Sentiment analysis in nlp

The goal of the program is to analysis the article title is Sarcasm or not, i use tensorflow 2.5 to solve this problem.

Dataset download url: https://www.kaggle.com/rmisra/news-headlines-dataset-for-sarcasm-detection/home

a sample of the dataset:

{

  "article_link": "https://www.huffingtonpost.com/entry/versace-black-code_us_5861fbefe4b0de3a08f600d5",

  "headline": "former versace store clerk sues over secret 'black code' for minority shoppers",

  "is_sarcastic": 0

}

we want to depend on headline to predict the is_sarcastic, 1 means True,0 means False.

preprocessing

use pandas to read json file.

import pandas as pd

# lines = True means headle the json for each line

df = pd.read_json("Sarcasm_Headlines_Dataset_v2.json" ,lines="True")

df

'''

   is_sarcastic      headline                     article_link

0      1         thirtysomething sci...         https://www.theonion.co...

1      0             dem rep. totally ...       https://www.huffingtonpos..

'''

build list for each column

labels = []

sentences = []

urls = []

# a tips for convert series to list

'''

    type(df['is_sarcastic'])

    # Series

    type(df['is_sarcastic'].values)

    # ndarray

    type(df['is_sarcastic'].values.tolist())

    # list

'''

labels = df['is_sarcastic'].values.tolist()

sentences = df['headline'].values.tolist()

urls = df['article_link'].values.tolist()

len(labels) # 28619

len(sentences) # 28619

split dataset into train set and test set

# train size is the 2/3 of the all dataset.

train_size = int(len(labels) / 3 * 2)

train_sentences = sentences[0: train_size]

test_sentences = sentences[train_size:]

train_y = labels[0:train_size]

test_y = labels[train_size:]

init some parameter

# some parameter

vocab_size = 10000

# input layer to embedding

embedding_dim = 16

# each input sentence length

max_length = 100

# padding method

trunc_type='post'

padding_type='post'

# token the unfamiliar word

oov_tok = "<OOV>"

preprocessing on train set and test set

# processing on train set and test set

import numpy as np

from tensorflow.keras.preprocessing.text import Tokenizer

from tensorflow.keras.preprocessing.sequence import pad_sequences

tokenizer = Tokenizer(oov_token = oov_tok)

tokenizer.fit_on_texts(train_sentences)

train_X = tokenizer.texts_to_sequences(train_sentences)

# padding the data

train_X = pad_sequences(train_X,

                       maxlen = max_length,

                       truncating = trunc_type,

                       padding = padding_type)

train_X[:2]

# convery the list to nparray

train_y = np.array(train_y)

# same operator to test set

test_X = tokenizer.texts_to_sequences(test_sentences)
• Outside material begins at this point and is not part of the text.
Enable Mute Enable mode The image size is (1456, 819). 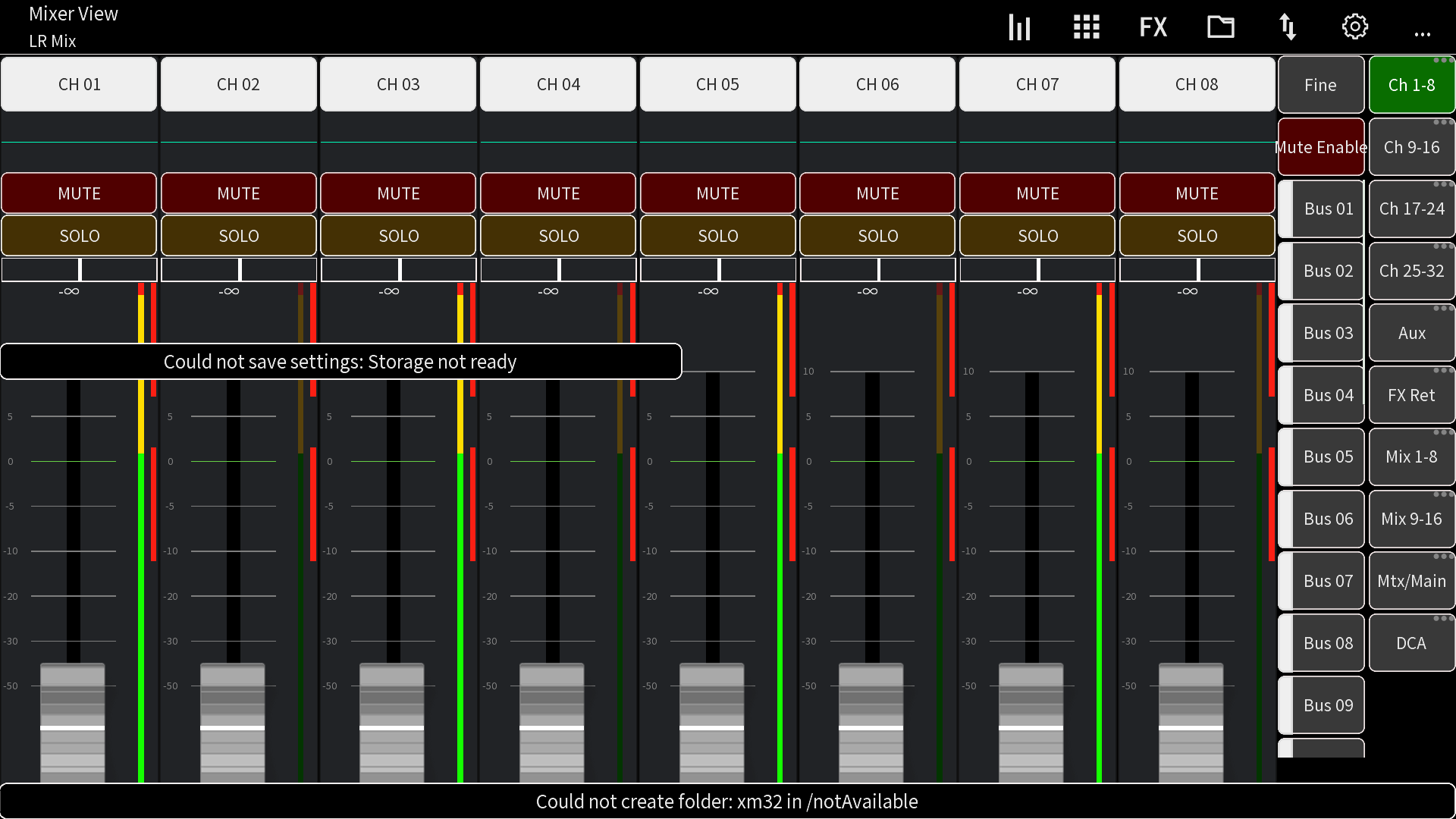pyautogui.click(x=1321, y=147)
test_X = pad_sequences(test_X ,

                      maxlen = max_length,

                      truncating = trunc_type,

                      padding = padding_type)

test_y = np.array(test_y)

build the model

some important functions and args:

tf.keras.layers.Dense # Denseimplements the operation:output = activation(dot(input, kernel) + bias) , a NN layer
- activation # Activation function to use. If you don't specify anything, no activation is applied (ie. "linear" activation: a(x) = x).
- use_bias # Boolean, whether the layer uses a bias vector.
tf.keras.Sequential # contain a linear stack of layer into a tf.keras.Model.
tf.keras.Model # to train and predict
- config the model with losses and metrics with model.compile(args)
  - optimizer
    - some args Adam RMSprop SGD Adagrad
  - loss # The loss value that will be minimized by the model will then be the sum of all individual losses.
    - some args BinaryCrossentropy MeanAbsoluteError MeanSquaredError
  - metrices # List of metrics to be evaluated by the model during training and testing.
    - some args AUC Accuracy Recall
- train the model with model.fit(x=None,y=None)
  - batch_size # Number of samples per gradient update. If unspecified, batch_size will default to 32.
  - epochs # Number of epochs to train the model
  - verbose # Verbosity mode. 0 = silent, 1 = progress bar, 2 = one line per epoch,verbose=2 is recommended when not running interactively
  - validation_data #( valid_X, valid_y )
tf.keras.layers.Embedding # Turns positive integers (indexes) into dense vectors of fixed size. as shown in following figure
- the purpose of the embedding is making the 1-dim integer proceed the muti-dim vectors add. can find the hide feature and connect to predict the labels. in this program ,every word's emotion direction can be trained many times.
tf.keras.layer.GlobalAveragePooling1D # add all muti-dim vectors ,if the output layer shape is (32, 10, 64), after the pooling, the shape will be changed as (32,64), as shown in following figure
-

code is more simple then theory

# build the model

model = tf.keras.Sequential(

        [

            # make a word became a 64-dim vector

            tf.keras.layers.Embedding(vocab_size, embedding_dim, input_length = max_length),

            # add all word vector

            tf.keras.layers.GlobalAveragePooling1D(),

            # NN

            tf.keras.layers.Dense(24, activation = 'relu'),

            tf.keras.layers.Dense(1, activation = 'sigmoid')

        ]

)

model.compile(loss = 'binary_crossentropy', optimizer = 'adam' , metrics = ['accuracy'])

train the model

num_epochs = 30

history = model.fit(train_X, train_y, epochs = num_epochs,

                   validation_data = (test_X, test_y),

                   verbose = 2)

after the 30 epochs

Epoch 30/30

597/597 - 8s - loss: 1.8816e-04 - accuracy: 1.0000 - val_loss: 1.2858 - val_accuracy: 0.8216

predict our sentence

mytest_sentence = ["you are so cute", "you are so cute but looks like stupid"]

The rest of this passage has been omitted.